--- Data for this exercise Enclosed Below ---
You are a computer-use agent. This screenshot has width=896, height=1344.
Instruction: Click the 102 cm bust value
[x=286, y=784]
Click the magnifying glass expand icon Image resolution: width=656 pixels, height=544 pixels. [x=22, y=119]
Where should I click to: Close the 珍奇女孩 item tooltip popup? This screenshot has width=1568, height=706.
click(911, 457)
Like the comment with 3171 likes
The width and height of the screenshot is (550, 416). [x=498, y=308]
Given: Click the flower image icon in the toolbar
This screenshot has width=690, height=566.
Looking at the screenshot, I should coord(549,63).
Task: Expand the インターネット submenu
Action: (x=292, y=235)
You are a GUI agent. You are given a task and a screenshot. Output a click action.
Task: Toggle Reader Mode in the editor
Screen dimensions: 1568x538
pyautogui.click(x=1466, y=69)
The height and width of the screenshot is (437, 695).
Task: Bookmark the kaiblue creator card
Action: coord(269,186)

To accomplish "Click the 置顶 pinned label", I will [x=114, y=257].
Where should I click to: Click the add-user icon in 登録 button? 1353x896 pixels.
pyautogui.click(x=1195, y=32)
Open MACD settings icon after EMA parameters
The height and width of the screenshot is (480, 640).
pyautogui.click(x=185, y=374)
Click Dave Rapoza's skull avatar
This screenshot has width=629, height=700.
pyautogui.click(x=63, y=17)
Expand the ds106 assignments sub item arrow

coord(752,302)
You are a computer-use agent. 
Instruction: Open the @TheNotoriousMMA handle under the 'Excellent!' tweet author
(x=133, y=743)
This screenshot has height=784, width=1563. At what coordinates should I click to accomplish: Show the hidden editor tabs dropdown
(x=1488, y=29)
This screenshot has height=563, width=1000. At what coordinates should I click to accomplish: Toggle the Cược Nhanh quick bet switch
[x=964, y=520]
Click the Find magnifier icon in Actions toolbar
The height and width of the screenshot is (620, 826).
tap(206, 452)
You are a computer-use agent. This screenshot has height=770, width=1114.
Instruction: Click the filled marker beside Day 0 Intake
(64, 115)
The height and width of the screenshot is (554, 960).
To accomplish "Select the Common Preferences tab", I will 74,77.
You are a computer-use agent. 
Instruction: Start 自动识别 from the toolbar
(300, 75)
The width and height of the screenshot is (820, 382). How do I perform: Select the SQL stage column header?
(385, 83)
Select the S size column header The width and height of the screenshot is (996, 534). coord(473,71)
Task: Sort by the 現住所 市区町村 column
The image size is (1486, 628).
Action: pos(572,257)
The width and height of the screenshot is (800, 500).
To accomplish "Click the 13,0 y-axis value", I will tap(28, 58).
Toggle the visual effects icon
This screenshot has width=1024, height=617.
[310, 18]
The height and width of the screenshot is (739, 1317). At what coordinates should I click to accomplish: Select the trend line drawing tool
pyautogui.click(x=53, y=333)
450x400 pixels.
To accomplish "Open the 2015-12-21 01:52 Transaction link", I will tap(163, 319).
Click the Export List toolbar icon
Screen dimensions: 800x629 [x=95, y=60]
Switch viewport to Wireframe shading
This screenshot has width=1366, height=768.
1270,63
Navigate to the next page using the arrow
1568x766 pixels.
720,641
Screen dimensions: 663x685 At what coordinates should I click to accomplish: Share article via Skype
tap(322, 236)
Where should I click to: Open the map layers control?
--- End of Enclosed Data for this exercise ---
#### Work item:
Return only those lines that run from the one containing "Click the Export List toolbar icon" through the end of the entries, keeping each exactly as written.

#### Solution to this problem:
Click the Export List toolbar icon
Screen dimensions: 800x629 [x=95, y=60]
Switch viewport to Wireframe shading
This screenshot has width=1366, height=768.
1270,63
Navigate to the next page using the arrow
1568x766 pixels.
720,641
Screen dimensions: 663x685 At what coordinates should I click to accomplish: Share article via Skype
tap(322, 236)
Where should I click to: Open the map layers control?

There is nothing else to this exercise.